Her second husband was Robert Kelway of London and Combe Abbey, Minster Lovel,
Oxfordshire (1510-1581), surveyor of wards and liveries to Queen Elizabeth, by
whom she had one daughter, Anne (1549-May 25, 1620). Portrait: monumental brass
on the tomb of her first husband in the Unton Chapel, Faringdon Church,
Berkshire.

CECILY
BULSTRODE
(1584-August 4, 1609)
Cecily Bulstrode was the daughter of Edward Bulstrode (November 3, 1550-August
31, 1595) and Cecily Croke (d.1608+). In 1605 she was part of the countess of
Bedford’s household and by 1607 had become a gentlewoman of the queen’s
bedchamber to Queen Anne. Several poems were apparently written about her, some
of them attacking her for promiscuity, and at least one poem was written by
Cecily herself in reply. Poems were also written about her death, which
occurred at The Park, Twickenham, the countess of Bedford’s house.
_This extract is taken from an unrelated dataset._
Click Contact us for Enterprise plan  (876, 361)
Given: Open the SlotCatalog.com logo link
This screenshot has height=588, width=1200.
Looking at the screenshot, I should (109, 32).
Biography:
Oxford DNB entry under “Bulstrode, Cecily.”
ELLEN
BURBAGE
see ELLEN BRAYNE
ANNE
BURES
(1526-September 19, 1609)
Anne Bures was the daughter of Sir Henry Bures (Buers/Bury) of Acton Hall,
Suffolk (1501-July 1528) and Anne Waldegrave (1506-April 24, 1590). She and two
of her sisters were married to the three sons of Sir William Butts, royal
physician, Anne to Edmund of Barrow, Suffolk (1523-1550) in 1547, Jane
(1522-1594) to William of Thornage, Norfolk (1519-September 3, 1583), and
Bridget to Thomas of Great Riburgh, Norfolk. The marriage of Anne and Edmund
was the only one to produce an heir, Anne Butts (c.1548-September 19, 1616;
married Sir Nicholas Bacon in 1564). Anne spent sixty-one years as a widow. Her
brass in the Church of St. Mary at Redgrave, Suffolk is on a slab of black
Belgian marble and of unusual size and beauty. Portrait: memorial brass.

JANE BURES (d.
May 1557+)
Jane Bures (sometimes written Birch) was born in Suffolk. By a
marriage settlement dated January 1530, she married Roger Stourton
of Rushton, Dorset (d. January 31, 1551), a younger son of Edward, 6th
baron Stourton. They lived at Rushton. By his will,
written on January 28, 1551, Stourton left Jane the
manor house at Rushton, another at Up Carne, Dorset, and a flock of 1000 sheep
at Up Carne. At the time of his death he also owned a flock of sheep at
Langford, Wiltshire and corn and cattle on the Bures
manor of Brook Hall, Essex. As executor of the will, Jane, a childless widow,
was soon at odds with her late husband's nephew, Charles, 8th baron.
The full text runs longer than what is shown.